Minister of Interior
- In office 11 September 2013 – 14 May 2015
- President: Abdelaziz Bouteflika
- Prime Minister: Abdelmalek Sellal
- Preceded by: Daho Ould Kablia
- Succeeded by: Noureddine Bedoui

Minister of Justice
- In office 6 September 2003 – 29 March 2012
- President: Abdelaziz Bouteflika
- Prime Minister: Abdelaziz Belkhadem; Ahmed Ouyahia;

Minister of Employment and National Solidarity
- In office 2002–2004
- President: Abdelaziz Bouteflika
- Prime Minister: Ali Benflis

Personal details
- Born: 21 August 1948 Maghnia, French Algeria
- Died: 13 May 2023 (aged 74) Oran, Algeria
- Resting place: Ain Al Bayda cemetery, Oran

= Tayeb Belaiz =

Algerian jurist and politician (1948–2023)

Tayeb Belaiz (الطيب بلعيز; 21 August 1948 – 13 May 2023) was an Algerian jurist and politician who held different cabinet posts. He served as Algeria's minister of justice between 2004 and 2012 and minister of interior between 2013 and 2015.

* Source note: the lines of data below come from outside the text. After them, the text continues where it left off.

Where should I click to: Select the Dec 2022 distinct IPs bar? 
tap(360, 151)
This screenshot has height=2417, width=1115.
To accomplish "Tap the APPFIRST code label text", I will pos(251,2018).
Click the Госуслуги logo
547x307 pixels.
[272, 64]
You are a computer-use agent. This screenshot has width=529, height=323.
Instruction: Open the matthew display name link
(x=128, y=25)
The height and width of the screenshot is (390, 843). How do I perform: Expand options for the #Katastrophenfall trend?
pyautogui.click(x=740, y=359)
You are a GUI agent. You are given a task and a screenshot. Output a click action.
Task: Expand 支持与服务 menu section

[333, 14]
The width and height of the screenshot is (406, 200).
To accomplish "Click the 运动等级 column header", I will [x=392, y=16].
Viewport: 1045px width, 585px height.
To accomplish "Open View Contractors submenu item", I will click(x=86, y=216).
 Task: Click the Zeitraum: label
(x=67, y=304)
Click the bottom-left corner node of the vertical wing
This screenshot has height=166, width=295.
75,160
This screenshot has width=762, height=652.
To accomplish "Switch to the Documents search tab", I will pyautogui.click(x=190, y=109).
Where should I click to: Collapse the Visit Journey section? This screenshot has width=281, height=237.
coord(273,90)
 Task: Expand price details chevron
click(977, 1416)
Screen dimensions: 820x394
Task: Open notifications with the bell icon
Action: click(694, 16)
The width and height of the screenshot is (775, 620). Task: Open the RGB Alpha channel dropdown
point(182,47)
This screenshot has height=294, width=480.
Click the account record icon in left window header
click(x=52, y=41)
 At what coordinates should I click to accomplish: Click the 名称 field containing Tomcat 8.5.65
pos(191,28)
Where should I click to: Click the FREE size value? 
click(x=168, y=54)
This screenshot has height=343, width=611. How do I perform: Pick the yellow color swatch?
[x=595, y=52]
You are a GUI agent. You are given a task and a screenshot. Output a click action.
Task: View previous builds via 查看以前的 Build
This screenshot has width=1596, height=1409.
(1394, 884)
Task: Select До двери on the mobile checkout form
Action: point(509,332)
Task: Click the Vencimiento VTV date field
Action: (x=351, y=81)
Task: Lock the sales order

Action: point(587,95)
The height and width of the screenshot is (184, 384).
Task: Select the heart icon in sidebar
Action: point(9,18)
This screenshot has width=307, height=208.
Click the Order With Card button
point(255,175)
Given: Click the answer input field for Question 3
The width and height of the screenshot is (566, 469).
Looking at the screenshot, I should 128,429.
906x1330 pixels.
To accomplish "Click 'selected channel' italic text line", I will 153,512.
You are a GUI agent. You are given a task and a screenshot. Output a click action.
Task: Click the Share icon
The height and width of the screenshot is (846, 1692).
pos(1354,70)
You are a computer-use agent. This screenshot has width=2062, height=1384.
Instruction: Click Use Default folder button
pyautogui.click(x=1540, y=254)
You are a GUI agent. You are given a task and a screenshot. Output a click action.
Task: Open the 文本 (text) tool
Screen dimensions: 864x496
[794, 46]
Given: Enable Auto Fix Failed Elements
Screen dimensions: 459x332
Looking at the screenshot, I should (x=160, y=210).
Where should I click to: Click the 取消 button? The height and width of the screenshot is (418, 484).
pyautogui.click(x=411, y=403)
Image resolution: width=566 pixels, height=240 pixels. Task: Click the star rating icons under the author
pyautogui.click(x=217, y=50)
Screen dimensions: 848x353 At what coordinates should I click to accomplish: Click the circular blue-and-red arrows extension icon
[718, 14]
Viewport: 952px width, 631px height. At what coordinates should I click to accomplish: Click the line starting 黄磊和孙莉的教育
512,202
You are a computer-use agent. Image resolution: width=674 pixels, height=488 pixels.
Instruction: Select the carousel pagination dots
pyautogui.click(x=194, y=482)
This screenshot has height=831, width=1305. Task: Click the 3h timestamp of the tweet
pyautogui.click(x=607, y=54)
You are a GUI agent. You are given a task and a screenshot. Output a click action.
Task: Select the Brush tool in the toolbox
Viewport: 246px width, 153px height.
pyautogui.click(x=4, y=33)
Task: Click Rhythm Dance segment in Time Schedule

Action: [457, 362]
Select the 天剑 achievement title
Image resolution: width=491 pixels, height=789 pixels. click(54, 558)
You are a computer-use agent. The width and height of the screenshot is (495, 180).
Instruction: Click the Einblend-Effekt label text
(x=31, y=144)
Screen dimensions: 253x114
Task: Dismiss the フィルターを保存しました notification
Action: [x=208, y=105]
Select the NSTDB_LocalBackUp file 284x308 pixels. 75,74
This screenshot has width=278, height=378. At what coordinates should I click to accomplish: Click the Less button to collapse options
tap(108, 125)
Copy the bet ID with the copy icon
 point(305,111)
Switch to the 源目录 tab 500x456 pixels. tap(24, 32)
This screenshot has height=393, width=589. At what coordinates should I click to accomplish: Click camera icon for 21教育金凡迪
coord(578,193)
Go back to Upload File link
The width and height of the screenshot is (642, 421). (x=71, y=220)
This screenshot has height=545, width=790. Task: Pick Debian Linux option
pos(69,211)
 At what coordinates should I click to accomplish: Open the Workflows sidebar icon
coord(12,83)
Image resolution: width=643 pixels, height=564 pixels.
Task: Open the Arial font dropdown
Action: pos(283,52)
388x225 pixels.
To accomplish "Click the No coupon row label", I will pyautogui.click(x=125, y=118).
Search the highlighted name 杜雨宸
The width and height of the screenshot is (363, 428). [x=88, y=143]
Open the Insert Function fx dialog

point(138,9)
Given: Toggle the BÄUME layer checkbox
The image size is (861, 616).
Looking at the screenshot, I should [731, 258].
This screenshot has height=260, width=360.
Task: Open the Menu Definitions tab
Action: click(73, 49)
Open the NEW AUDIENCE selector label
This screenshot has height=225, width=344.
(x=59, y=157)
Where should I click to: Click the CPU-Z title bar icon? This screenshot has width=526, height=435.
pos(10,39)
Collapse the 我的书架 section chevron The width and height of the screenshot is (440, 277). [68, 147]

==Early life and education==
Belaiz was born in Maghnia on 21 August 1948. He held a bachelor's degree in law.

==Career==
Belaiz started his career at the Ministry of Foreign Affairs and then joined the Algerian judiciary system. He served in various public posts before holding cabinet position, including presidential advisor, and court chair of Saida and Oran. He also worked as the president of the Algerian supreme court.

Belaiz served as the minister of employment and national solidarity in the cabinet formed by Prime Minister Ali Benflis in 2002. He was appointed minister of justice in the cabinet headed by Prime Minister Ahmed Ouyahia in April 2004. He was reappointed minister of justice in the cabinet of Prime Minister Abdelaziz Belkhadem on 25 May 2006.

While serving as minister of justice, Belaiz was also appointed president of the constitutional council on 30 March 2012 and served in that post until September 2013. In a September 2013 reshuffle Belaiz was appointed minister of interior in the cabinet led by Prime Minister Abdelmalek Sellal. Belaiz replaced Daho Ould Kablia in the post.

Belaiz was again named the head of the constitutional council in February 2019, and his second term ended in April 2019 when he resigned from the office.

==Death==
Belaiz died in Oran on 13 May 2023, at the age of 74. He was buried the same day in Oran's Ain Al Bayda cemetery.